*TAREAS A REALIZAR*:
1. Reproduce palabra por palabra el tramo de la crónica sobre la beatificación de monseñor Romero que va desde "Así lo cree" hasta "jóvenes, cada semana.".
2. Según la crónica sobre la beatificación de monseñor Romero, ¿qué edad tiene Horacio González?

*TEXTO CITADO*:
--*--

Si el copioso aguacero de la víspera no desanimó a los peregrinos que se habían concentrado en la plaza del Salvador del Mundo, ante un escenario que parecía más propio de un concierto de rock que de una misa, menos el suave sol de mayo que ayer, con más misericordia, iluminó San Salvador. Con la ciudad tomada por miles de soldados, efectivos de la policía militar y policías, y todo el centro de la capital sellado al tráfico rodado, decenas de miles de personas asistieron a la «inscripción en el número de los beatos» de un religioso que «fue asesinado por decir la verdad».
Así lo cree Horacio González, originario de «Ciudad Barrios, como San Romero». Campesino de 70 años que cojea ostensiblemente, paño rojo en mano que le sirve para sacar brillo al bronce del conjunto escultórico de bronce que, en la cripta de la catedral de San Salvador, cubre los restos del arzobispo asesinado en un país que no ha dejado de desangrarse desde entonces: primero por la guerra civil que entre 1980 y 1990 se cobró 80.000 muertos, y ahora por las maras y la delincuencia, que se cobra centenares de vidas, casi todas jóvenes, cada semana.
Las consignas enfervorizadas se suceden desde las grandes pantallas plantadas en medio de las avenidas que rodean la plaza del Salvador del Mundo, donde se celebra la misa de la beatificación. «Que sigamos siendo micrófonos de Dios», proclama con entusiasmo el maestro de ceremonias mientras los repartidores de pupusas (tortillas rellenas) y tamales hacen su pequeño agosto, y los voluntarios reparten bolsitas de agua. «Vamos a la milpa de la comunión. Ya no más divisiones, somos un mismo pueblo. Viva monseñor Romero». La jornada tiene más de fiesta popular que de solemne ceremonia religiosa, pese a la profusión de sotanas y dignatarios. Mientras los altavoces retransmiten a todo volumen la canción «Vienen con alegría, Señor» y dos monjas de blanco inmaculado tratan malamente de seguir el compás, una pancarta llama la atención sobre algunas contradicciones que pueblan el imaginario y el día a día salvadoreño: «La oligarquía lo mandó matar, ahora lo vienen a adorar».

--*--

*DATOS GUARDADOS*:
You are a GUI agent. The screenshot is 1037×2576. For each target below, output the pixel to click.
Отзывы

--*--

*LISTA DE SOLUCIONES*:
1.
Así lo cree Horacio González, originario de «Ciudad Barrios, como San Romero». Campesino de 70 años que cojea ostensiblemente, paño rojo en mano que le sirve para sacar brillo al bronce del conjunto escultórico de bronce que, en la cripta de la catedral de San Salvador, cubre los restos del arzobispo asesinado en un país que no ha dejado de desangrarse desde entonces: primero por la guerra civil que entre 1980 y 1990 se cobró 80.000 muertos, y ahora por las maras y la delincuencia, que se cobra centenares de vidas, casi todas jóvenes, cada semana.

2. Horacio González tiene 70 años.